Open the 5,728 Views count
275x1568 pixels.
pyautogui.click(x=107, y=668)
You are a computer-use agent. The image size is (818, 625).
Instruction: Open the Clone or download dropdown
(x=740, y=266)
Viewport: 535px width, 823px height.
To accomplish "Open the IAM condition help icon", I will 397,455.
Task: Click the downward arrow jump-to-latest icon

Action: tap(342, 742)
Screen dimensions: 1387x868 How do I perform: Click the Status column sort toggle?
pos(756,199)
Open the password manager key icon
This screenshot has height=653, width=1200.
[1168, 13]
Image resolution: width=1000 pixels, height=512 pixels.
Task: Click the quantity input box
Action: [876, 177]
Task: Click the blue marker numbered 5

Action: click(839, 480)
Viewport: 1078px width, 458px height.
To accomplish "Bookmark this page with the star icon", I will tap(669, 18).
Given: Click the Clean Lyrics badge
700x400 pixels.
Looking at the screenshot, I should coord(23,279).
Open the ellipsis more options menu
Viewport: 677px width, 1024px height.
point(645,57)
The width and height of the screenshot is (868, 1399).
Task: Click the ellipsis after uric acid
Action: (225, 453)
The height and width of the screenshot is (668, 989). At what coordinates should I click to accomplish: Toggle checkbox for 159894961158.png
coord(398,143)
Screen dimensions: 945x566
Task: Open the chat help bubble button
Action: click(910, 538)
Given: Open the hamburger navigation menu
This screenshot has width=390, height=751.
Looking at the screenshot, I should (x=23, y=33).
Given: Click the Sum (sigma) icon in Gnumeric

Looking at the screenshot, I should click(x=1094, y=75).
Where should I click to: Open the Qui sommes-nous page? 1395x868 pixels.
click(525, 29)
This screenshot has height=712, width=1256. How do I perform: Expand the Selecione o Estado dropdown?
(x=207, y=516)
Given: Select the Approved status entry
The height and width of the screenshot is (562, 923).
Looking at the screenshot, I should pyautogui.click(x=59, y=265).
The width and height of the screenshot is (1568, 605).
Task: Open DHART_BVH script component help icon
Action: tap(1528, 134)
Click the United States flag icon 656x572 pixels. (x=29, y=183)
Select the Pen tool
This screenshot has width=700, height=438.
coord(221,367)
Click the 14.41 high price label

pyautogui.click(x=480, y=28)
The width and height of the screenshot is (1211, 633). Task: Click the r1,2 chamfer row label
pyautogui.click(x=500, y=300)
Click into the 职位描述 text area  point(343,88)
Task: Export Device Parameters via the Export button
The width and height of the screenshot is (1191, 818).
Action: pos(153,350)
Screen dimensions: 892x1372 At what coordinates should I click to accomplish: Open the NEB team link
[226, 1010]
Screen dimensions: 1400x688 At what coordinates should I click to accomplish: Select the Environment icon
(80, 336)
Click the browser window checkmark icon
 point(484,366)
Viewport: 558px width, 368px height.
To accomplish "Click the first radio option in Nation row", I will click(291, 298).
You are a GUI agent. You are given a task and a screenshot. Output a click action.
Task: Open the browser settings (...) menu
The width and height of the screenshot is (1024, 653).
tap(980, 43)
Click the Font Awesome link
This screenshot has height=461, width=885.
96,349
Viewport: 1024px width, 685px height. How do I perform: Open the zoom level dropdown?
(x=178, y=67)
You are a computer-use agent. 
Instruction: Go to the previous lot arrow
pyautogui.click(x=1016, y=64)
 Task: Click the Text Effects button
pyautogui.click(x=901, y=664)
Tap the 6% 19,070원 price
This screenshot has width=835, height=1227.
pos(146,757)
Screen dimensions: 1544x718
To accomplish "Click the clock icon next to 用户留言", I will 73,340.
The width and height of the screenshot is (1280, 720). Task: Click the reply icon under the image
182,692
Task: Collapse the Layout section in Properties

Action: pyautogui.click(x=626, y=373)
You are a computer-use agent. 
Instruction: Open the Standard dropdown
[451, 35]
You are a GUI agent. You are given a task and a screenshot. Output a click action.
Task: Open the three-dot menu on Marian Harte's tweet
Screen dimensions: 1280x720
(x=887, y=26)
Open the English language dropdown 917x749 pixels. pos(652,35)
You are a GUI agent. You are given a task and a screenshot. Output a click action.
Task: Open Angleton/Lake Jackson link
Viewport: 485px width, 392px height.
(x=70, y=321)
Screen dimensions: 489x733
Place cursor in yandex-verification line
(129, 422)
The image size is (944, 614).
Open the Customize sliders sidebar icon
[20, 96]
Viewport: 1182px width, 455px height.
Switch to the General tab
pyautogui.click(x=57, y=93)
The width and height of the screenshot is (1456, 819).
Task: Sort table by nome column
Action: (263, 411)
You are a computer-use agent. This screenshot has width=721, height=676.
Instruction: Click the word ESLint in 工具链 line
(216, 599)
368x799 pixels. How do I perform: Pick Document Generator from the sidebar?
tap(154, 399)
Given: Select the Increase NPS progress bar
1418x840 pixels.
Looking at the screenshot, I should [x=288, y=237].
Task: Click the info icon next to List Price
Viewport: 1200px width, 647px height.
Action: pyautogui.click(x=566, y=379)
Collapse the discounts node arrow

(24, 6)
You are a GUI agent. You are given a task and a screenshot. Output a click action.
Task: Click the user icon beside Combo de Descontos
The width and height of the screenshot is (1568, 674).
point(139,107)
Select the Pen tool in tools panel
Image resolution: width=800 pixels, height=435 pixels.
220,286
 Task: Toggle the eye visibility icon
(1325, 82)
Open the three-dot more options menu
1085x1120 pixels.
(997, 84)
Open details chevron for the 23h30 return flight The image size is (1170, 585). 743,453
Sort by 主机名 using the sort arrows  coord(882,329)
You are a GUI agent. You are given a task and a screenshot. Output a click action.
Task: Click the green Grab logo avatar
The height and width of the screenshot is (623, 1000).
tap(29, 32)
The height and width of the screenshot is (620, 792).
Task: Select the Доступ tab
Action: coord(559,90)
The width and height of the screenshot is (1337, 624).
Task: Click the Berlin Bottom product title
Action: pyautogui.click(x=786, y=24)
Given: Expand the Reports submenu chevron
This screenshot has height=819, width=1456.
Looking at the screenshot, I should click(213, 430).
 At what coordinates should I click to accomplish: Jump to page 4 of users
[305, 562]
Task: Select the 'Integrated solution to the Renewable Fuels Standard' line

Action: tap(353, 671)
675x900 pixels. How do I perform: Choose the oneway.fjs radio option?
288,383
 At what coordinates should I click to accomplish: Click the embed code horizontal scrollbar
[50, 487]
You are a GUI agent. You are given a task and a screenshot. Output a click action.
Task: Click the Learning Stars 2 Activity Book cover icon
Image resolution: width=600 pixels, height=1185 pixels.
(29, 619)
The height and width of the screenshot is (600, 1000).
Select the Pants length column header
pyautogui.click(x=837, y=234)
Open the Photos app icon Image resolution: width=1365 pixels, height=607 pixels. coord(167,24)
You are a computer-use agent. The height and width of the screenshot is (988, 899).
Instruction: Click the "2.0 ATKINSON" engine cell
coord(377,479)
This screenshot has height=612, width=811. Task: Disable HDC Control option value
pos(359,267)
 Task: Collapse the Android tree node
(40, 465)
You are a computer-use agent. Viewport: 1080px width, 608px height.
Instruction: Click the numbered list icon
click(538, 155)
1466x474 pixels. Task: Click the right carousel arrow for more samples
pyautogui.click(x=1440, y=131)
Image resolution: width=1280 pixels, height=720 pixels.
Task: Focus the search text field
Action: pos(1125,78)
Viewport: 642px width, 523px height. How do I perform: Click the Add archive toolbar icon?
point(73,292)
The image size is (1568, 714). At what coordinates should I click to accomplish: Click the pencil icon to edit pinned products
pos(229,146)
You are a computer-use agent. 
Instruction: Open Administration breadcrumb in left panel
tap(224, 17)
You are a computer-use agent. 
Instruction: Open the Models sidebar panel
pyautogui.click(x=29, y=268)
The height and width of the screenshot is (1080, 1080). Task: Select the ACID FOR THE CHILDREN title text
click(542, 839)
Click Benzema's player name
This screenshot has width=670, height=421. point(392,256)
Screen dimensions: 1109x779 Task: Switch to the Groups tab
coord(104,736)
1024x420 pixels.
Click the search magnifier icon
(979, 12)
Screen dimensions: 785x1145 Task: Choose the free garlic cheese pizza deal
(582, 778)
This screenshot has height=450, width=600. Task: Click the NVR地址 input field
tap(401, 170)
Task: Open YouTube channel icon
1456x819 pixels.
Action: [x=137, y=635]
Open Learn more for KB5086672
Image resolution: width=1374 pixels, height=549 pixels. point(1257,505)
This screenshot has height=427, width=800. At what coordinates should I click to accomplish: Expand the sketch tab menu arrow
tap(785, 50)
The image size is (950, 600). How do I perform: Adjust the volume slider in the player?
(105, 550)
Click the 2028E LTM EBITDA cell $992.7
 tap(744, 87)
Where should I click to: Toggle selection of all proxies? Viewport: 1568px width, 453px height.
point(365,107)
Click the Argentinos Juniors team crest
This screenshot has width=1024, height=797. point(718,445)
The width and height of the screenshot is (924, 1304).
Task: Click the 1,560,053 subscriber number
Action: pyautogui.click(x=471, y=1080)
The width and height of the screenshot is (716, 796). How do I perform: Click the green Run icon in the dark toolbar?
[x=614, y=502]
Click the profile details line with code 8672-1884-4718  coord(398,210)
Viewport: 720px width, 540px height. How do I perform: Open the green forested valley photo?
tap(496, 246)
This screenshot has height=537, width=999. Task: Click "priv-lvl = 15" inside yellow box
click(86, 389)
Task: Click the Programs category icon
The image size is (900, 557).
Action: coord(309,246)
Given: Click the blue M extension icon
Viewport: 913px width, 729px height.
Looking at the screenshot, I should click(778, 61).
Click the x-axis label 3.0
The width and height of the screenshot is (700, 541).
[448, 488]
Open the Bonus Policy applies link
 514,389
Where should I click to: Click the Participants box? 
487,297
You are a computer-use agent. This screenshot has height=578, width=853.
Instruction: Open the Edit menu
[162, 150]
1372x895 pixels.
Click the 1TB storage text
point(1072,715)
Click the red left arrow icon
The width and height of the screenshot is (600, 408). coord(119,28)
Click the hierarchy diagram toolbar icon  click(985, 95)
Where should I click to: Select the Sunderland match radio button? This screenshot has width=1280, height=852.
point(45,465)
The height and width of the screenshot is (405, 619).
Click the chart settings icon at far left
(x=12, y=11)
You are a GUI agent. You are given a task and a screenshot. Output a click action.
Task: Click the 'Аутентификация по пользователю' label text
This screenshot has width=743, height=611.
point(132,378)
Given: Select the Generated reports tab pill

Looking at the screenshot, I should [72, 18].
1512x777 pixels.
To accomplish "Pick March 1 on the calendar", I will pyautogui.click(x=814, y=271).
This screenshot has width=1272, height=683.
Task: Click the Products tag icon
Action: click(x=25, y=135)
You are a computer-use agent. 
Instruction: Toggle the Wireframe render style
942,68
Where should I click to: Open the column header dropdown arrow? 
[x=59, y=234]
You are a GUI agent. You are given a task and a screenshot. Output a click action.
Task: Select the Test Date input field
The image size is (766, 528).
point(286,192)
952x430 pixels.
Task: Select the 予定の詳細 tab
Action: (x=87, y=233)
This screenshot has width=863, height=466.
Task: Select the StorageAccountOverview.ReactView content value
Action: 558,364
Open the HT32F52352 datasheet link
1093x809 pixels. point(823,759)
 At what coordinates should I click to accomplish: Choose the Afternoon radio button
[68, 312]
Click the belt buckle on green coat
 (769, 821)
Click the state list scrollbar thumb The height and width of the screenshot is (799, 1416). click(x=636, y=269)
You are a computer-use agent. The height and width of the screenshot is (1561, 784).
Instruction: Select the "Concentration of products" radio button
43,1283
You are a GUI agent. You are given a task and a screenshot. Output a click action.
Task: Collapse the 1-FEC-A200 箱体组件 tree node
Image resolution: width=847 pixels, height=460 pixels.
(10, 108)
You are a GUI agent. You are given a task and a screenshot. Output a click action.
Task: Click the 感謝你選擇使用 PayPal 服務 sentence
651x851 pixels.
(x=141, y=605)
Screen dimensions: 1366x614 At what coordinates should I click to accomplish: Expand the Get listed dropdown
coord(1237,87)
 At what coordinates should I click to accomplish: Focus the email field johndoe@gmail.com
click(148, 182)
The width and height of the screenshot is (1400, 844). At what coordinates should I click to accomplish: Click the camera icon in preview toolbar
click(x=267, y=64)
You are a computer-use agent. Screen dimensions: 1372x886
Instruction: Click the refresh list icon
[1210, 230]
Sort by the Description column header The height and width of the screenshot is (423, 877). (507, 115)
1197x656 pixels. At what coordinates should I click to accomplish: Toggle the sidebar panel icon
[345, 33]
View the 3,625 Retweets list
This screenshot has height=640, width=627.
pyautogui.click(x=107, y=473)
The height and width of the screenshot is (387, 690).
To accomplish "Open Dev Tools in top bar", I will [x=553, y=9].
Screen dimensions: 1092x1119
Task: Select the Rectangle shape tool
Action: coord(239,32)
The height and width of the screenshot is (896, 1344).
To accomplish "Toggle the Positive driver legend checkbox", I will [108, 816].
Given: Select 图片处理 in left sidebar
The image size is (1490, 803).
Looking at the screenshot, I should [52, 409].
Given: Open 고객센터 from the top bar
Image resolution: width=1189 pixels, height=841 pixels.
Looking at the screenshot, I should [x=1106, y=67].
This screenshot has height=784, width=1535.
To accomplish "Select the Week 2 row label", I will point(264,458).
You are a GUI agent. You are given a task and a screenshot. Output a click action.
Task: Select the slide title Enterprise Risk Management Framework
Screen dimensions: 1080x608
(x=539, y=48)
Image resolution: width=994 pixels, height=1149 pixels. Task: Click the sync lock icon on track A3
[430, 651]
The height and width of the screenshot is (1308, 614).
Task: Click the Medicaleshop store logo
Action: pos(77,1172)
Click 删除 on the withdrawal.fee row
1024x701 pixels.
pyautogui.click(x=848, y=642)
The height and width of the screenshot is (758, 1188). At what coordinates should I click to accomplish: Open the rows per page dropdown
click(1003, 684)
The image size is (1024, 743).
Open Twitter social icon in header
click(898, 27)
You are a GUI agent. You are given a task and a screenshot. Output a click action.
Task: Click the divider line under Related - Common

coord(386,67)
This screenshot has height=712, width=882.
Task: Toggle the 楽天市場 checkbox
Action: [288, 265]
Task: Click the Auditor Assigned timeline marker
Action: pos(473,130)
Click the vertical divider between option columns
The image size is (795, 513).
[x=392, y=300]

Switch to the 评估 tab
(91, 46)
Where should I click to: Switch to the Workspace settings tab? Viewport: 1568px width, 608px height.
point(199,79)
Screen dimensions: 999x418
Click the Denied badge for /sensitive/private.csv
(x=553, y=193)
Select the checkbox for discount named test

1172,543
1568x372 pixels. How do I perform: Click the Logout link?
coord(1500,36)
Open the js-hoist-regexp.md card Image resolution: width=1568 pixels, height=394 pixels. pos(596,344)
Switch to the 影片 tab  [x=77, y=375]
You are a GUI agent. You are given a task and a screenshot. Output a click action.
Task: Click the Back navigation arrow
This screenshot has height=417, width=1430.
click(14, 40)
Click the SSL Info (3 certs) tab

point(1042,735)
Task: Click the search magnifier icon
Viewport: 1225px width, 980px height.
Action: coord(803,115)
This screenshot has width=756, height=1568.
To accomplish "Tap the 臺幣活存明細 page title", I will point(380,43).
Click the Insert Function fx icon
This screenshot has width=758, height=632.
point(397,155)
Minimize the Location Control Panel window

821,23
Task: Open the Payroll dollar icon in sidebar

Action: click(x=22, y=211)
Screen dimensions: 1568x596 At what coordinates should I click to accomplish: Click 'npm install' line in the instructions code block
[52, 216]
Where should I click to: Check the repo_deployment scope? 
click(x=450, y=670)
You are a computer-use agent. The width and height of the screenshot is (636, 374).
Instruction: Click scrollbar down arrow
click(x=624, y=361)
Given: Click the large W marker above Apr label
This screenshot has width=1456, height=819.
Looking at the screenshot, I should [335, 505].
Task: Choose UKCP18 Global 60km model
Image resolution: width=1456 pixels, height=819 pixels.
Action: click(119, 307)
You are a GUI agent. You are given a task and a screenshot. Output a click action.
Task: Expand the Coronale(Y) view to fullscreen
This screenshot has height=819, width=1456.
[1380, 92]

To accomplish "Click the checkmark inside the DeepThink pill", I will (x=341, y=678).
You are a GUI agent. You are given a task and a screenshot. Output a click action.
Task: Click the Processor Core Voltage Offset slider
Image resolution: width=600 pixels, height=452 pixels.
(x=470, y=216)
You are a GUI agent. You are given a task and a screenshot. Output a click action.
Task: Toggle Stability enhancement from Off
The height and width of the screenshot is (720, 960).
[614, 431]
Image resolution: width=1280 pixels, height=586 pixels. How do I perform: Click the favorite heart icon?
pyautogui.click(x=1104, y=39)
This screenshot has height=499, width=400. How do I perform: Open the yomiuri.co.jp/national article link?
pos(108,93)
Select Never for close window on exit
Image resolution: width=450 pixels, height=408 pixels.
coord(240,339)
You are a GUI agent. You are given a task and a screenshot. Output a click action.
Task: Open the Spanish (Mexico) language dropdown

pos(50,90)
※
WHAT THE TASK ASKS —
The required output is every line above from the one with "Click the 14.41 high price label" down to the one with "Viewport: 558px width, 368px height.", restated word for word, ends included.

SOLUTION TO THE PROBLEM —
Click the 14.41 high price label

pyautogui.click(x=480, y=28)
The width and height of the screenshot is (1211, 633). Task: Click the r1,2 chamfer row label
pyautogui.click(x=500, y=300)
Click into the 职位描述 text area  point(343,88)
Task: Export Device Parameters via the Export button
The width and height of the screenshot is (1191, 818).
Action: pos(153,350)
Screen dimensions: 892x1372 At what coordinates should I click to accomplish: Open the NEB team link
[226, 1010]
Screen dimensions: 1400x688 At what coordinates should I click to accomplish: Select the Environment icon
(80, 336)
Click the browser window checkmark icon
 point(484,366)
Viewport: 558px width, 368px height.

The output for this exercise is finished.